Data on locating visible targets
begin
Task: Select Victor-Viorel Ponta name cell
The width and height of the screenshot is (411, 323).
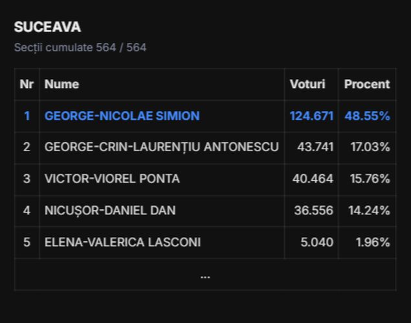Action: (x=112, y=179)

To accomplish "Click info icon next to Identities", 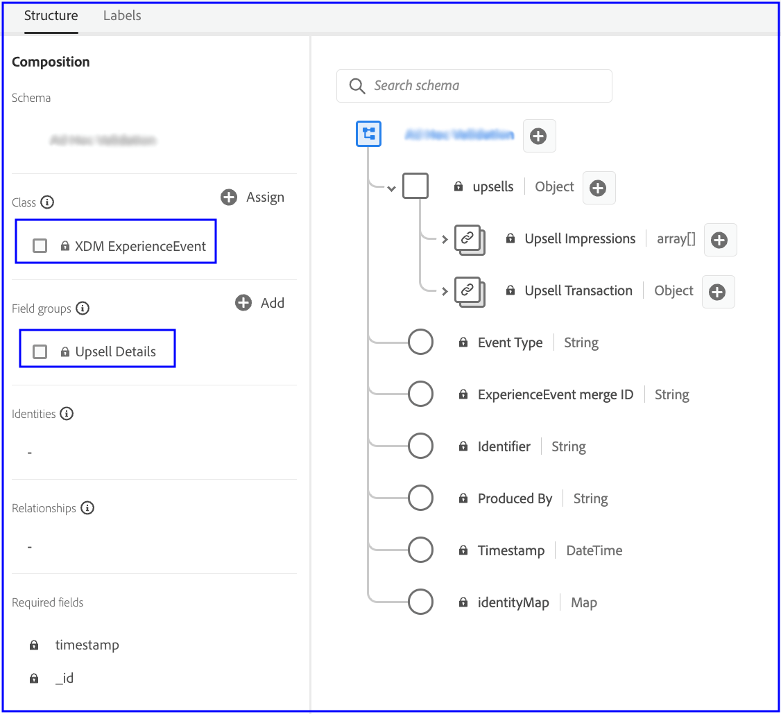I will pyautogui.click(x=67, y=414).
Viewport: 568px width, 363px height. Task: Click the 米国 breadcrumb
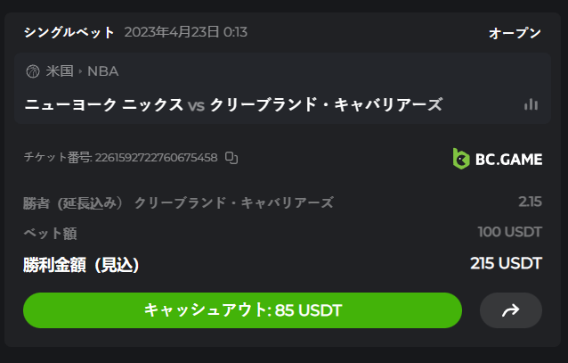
end
Stated problem:
Extract each line of the records above that contains the string "Task".

Solution below:
Task: Select Victor-Viorel Ponta name cell
Viewport: 568px width, 363px height. Task: Click the 米国 breadcrumb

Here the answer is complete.